───── DATA

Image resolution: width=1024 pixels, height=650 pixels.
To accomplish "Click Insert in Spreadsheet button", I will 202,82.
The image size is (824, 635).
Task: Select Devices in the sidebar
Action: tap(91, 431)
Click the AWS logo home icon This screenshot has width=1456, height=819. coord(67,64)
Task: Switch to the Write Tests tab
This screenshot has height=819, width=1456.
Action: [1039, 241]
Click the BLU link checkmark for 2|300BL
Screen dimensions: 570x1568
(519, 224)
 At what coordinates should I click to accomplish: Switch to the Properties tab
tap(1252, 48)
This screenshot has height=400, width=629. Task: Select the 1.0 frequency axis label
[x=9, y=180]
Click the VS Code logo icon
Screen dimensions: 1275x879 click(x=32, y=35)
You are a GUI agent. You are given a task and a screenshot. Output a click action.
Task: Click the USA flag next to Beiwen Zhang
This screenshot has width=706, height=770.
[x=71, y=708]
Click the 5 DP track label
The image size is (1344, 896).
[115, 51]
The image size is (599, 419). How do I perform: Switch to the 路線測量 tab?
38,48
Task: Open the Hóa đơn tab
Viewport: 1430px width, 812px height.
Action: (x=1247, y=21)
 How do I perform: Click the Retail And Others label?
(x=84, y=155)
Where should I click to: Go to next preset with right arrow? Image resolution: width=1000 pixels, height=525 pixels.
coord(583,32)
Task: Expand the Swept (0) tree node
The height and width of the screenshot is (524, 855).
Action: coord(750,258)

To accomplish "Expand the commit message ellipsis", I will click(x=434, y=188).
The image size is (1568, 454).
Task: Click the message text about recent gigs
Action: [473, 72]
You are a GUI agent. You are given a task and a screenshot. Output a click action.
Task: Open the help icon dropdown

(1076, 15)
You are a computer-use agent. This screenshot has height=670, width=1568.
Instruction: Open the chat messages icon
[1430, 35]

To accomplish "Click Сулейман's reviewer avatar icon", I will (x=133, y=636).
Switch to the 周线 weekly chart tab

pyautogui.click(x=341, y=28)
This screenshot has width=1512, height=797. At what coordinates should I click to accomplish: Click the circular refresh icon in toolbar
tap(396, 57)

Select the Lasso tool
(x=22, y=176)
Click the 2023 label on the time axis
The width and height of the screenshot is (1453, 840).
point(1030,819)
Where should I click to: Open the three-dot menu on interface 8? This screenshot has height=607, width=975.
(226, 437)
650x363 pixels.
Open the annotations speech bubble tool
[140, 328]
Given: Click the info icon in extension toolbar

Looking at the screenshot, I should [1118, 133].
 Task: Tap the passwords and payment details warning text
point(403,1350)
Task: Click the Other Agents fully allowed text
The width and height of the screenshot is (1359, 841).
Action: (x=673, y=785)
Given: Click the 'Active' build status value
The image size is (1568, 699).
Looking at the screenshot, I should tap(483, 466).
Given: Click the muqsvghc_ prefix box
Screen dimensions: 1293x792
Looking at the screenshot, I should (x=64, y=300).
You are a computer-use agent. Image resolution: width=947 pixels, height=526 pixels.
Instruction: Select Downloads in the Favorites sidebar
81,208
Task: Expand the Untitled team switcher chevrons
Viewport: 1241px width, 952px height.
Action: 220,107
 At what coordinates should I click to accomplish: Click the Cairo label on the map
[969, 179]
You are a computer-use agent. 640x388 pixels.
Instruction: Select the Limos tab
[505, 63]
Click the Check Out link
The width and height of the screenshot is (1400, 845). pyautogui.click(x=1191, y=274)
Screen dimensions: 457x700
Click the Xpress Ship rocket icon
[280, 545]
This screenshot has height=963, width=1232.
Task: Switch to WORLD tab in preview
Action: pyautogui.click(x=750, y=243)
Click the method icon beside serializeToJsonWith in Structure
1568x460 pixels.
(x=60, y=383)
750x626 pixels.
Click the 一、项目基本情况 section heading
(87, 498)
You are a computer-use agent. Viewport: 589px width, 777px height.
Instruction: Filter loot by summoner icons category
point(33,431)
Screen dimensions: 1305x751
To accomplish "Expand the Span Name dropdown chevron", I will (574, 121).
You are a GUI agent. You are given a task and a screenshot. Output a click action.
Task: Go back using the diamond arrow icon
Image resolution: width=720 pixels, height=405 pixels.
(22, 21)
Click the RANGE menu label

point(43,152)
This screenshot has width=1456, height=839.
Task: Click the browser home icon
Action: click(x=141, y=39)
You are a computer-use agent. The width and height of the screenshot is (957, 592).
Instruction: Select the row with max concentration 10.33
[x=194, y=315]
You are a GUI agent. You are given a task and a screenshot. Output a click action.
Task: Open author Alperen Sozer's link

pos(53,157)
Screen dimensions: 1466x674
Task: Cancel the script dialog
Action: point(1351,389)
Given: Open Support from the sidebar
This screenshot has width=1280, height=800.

──────────

WHAT TO DO
Copy all of the data above line for line, with no changes.

TASK RESPONSE
Image resolution: width=1024 pixels, height=650 pixels.
To accomplish "Click Insert in Spreadsheet button", I will 202,82.
The image size is (824, 635).
Task: Select Devices in the sidebar
Action: tap(91, 431)
Click the AWS logo home icon This screenshot has width=1456, height=819. coord(67,64)
Task: Switch to the Write Tests tab
This screenshot has height=819, width=1456.
Action: [1039, 241]
Click the BLU link checkmark for 2|300BL
Screen dimensions: 570x1568
(519, 224)
 At what coordinates should I click to accomplish: Switch to the Properties tab
tap(1252, 48)
This screenshot has height=400, width=629. Task: Select the 1.0 frequency axis label
[x=9, y=180]
Click the VS Code logo icon
Screen dimensions: 1275x879 click(x=32, y=35)
You are a GUI agent. You are given a task and a screenshot. Output a click action.
Task: Click the USA flag next to Beiwen Zhang
This screenshot has width=706, height=770.
[x=71, y=708]
Click the 5 DP track label
The image size is (1344, 896).
[115, 51]
The image size is (599, 419). How do I perform: Switch to the 路線測量 tab?
38,48
Task: Open the Hóa đơn tab
Viewport: 1430px width, 812px height.
Action: (x=1247, y=21)
 How do I perform: Click the Retail And Others label?
(x=84, y=155)
Where should I click to: Go to next preset with right arrow? Image resolution: width=1000 pixels, height=525 pixels.
coord(583,32)
Task: Expand the Swept (0) tree node
The height and width of the screenshot is (524, 855).
Action: coord(750,258)

To accomplish "Expand the commit message ellipsis", I will click(x=434, y=188).
The image size is (1568, 454).
Task: Click the message text about recent gigs
Action: [473, 72]
You are a GUI agent. You are given a task and a screenshot. Output a click action.
Task: Open the help icon dropdown

(1076, 15)
You are a computer-use agent. This screenshot has height=670, width=1568.
Instruction: Open the chat messages icon
[1430, 35]

To accomplish "Click Сулейман's reviewer avatar icon", I will (x=133, y=636).
Switch to the 周线 weekly chart tab

pyautogui.click(x=341, y=28)
This screenshot has width=1512, height=797. At what coordinates should I click to accomplish: Click the circular refresh icon in toolbar
tap(396, 57)

Select the Lasso tool
(x=22, y=176)
Click the 2023 label on the time axis
The width and height of the screenshot is (1453, 840).
point(1030,819)
Where should I click to: Open the three-dot menu on interface 8? This screenshot has height=607, width=975.
(226, 437)
650x363 pixels.
Open the annotations speech bubble tool
[140, 328]
Given: Click the info icon in extension toolbar

Looking at the screenshot, I should [1118, 133].
 Task: Tap the passwords and payment details warning text
point(403,1350)
Task: Click the Other Agents fully allowed text
The width and height of the screenshot is (1359, 841).
Action: (x=673, y=785)
Given: Click the 'Active' build status value
The image size is (1568, 699).
Looking at the screenshot, I should tap(483, 466).
Given: Click the muqsvghc_ prefix box
Screen dimensions: 1293x792
Looking at the screenshot, I should (x=64, y=300).
You are a computer-use agent. Image resolution: width=947 pixels, height=526 pixels.
Instruction: Select Downloads in the Favorites sidebar
81,208
Task: Expand the Untitled team switcher chevrons
Viewport: 1241px width, 952px height.
Action: 220,107
 At what coordinates should I click to accomplish: Click the Cairo label on the map
[969, 179]
You are a computer-use agent. 640x388 pixels.
Instruction: Select the Limos tab
[505, 63]
Click the Check Out link
The width and height of the screenshot is (1400, 845). pyautogui.click(x=1191, y=274)
Screen dimensions: 457x700
Click the Xpress Ship rocket icon
[280, 545]
This screenshot has height=963, width=1232.
Task: Switch to WORLD tab in preview
Action: pyautogui.click(x=750, y=243)
Click the method icon beside serializeToJsonWith in Structure
1568x460 pixels.
(x=60, y=383)
750x626 pixels.
Click the 一、项目基本情况 section heading
(87, 498)
You are a computer-use agent. Viewport: 589px width, 777px height.
Instruction: Filter loot by summoner icons category
point(33,431)
Screen dimensions: 1305x751
To accomplish "Expand the Span Name dropdown chevron", I will (574, 121).
You are a GUI agent. You are given a task and a screenshot. Output a click action.
Task: Go back using the diamond arrow icon
Image resolution: width=720 pixels, height=405 pixels.
(22, 21)
Click the RANGE menu label

point(43,152)
This screenshot has width=1456, height=839.
Task: Click the browser home icon
Action: click(x=141, y=39)
You are a computer-use agent. The width and height of the screenshot is (957, 592).
Instruction: Select the row with max concentration 10.33
[x=194, y=315]
You are a GUI agent. You are given a task and a screenshot. Output a click action.
Task: Open author Alperen Sozer's link

pos(53,157)
Screen dimensions: 1466x674
Task: Cancel the script dialog
Action: point(1351,389)
Given: Open Support from the sidebar
This screenshot has width=1280, height=800.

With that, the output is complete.